Samantha Weigel/Daily Journal
Redwood City firefighters Jason White, Jason Fox, Joe Echema, Mark Calonico and Steve Martin sit around Station 20’s bowling alley table.
Redwood City firefighters are taking a piece of city history and turning it into station house legacies.
Local firefighters have begun to repurpose bowling alley lanes to create unique dinning tables that local firefighters will gather around for generations.
When Mel’s Bowl shut down, a few of the guys saw an opportunity to take on a joint venture and create unique tables at each fire station, said fire Capt. Jason Fox.
Of the five large pieces of old bowling lanes they retrieved, each piece of pine and maple was delicately hand laid and nailed more than 60 years ago, Fox said. With new developments rising throughout the county and many of the places he grew up with gone, the lanes are some of the last genuinely handmade pieces of the city’s history, Fox said.
“To leave a part of Redwood City history, we used history,” Fox said.
Remarkably, during the construction of the first table, a firefighter found a station banner from the late 1800s under his bed, said fire Capt. Steve Martin. The banner dated back before the department was unionized, when it was made up of volunteer firefighters, Fox said. Firefighter tradition is steeped in history, so when it came time to choose a decal, they chose the Maltese Cross from the flag, Fox said. By using images from the flag that’s in disrepair and will soon turn to dust, they’re able to preserve the department’s history while forming a new tradition, Martin said.
It took about two months for Fox and several others to build the department’s first bowling alley dining table. Sanding, smoothing, gluing and laying the finicky resin sealant to create the table was a learning process they undertook during their off time, Fox said.
Once the first one was built and homed at the large downtown Station Nine, the remaining stations’ dining tables started to look pretty shabby. So Martin decided to build the second table with his father, a retired San Mateo firefighter. It served as a symbolic father-son bonding opportunity and the chance to partake in the new tradition, Martin said.
“A dining table in a fire house lasts a long time, I’ve only got about six years left [before retirement] and I wanted to leave something behind, to carry on a tradition,” Martin said.
After deconstructing Station 20’s dilapidated circular dining table, along with pieces of exotic zebra and black walnut wood, he created the 7-foot-by-4-foot table with gold leaf inlay. He used the legs of the old table and sections of the top for bracing the underneath of the bowling alley table, Martin said.
Repurposing materials and keeping as many historic relics as possible is inherent to their culture, Fox said.
“We don’t throw anything away in fire service,” Fox said.

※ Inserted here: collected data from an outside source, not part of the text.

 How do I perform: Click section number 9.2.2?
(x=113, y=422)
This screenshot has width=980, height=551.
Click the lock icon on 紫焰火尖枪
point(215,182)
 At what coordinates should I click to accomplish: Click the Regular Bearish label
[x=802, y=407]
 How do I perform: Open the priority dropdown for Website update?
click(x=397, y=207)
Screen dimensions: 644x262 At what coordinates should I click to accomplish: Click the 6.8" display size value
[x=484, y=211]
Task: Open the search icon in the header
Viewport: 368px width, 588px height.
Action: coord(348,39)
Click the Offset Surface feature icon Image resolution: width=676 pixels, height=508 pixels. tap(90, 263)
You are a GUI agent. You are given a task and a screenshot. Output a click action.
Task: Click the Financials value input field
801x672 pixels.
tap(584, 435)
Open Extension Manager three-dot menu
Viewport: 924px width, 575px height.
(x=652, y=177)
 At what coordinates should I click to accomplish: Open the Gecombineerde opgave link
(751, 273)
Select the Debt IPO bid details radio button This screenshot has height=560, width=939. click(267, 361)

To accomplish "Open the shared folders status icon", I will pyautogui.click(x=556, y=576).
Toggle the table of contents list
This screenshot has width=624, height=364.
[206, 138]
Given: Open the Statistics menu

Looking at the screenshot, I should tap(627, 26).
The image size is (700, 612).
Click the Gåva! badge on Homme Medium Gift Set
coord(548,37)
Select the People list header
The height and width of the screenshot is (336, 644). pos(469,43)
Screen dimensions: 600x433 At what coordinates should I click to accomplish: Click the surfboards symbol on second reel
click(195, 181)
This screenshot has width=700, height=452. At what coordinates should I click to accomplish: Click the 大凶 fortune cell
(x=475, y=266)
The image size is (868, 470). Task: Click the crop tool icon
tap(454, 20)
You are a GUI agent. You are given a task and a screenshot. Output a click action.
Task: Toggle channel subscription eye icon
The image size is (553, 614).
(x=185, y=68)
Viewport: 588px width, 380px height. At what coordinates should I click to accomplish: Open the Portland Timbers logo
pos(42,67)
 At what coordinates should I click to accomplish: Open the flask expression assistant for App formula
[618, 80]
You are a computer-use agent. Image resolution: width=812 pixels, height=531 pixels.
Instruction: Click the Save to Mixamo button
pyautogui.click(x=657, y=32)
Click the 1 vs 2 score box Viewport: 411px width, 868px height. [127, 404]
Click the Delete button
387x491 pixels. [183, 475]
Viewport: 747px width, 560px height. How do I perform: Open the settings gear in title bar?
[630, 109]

Future generations of firefighters will sit around these carefully crafted tables three times a day, all year long, Martin said. Leaving a meaningful contribution to the department and his successors is assuring to his “leave the place better than when you found it” motto, Martin said.
Gathering together and breaking bread is an important part of their day, it allows them to set aside rank and bond on a more personal level, Fox said. However, everyone has their own seat and, when entering into another station, respect entails asking where to sit, Fox said. Although the monstrous 16-foot-by-4-foot table at Station Nine could easily sit 30 people, they built a second smaller union table allowing them to comfortably host large dinners and retirement parties, Fox said.
About 20 firefighters retired in the last few years; gathering together to share stories, tease one another and catch up is an important pastime for them, Fox said.
Although both tables are still in their youth and the smooth coating that took careful preparation has remained pristine, Martin thinks fondly of the use they’ll undergo once he’s gone.
“If it gets scratched and dinged up and dented, well that’s what it’s all about,” Martin said.
Martin has agreed to help with subsequent tables and the third is already underway for Station 11. They take great pride in leaving a contribution to future firefighters and hope the tables will serve as a reminder of their service. Martin engraved the bottom of Station 20’s table and grins as he thinks of someone uncovering it in the future.
“I hope a lot of stories get told around these tables,” Martin said.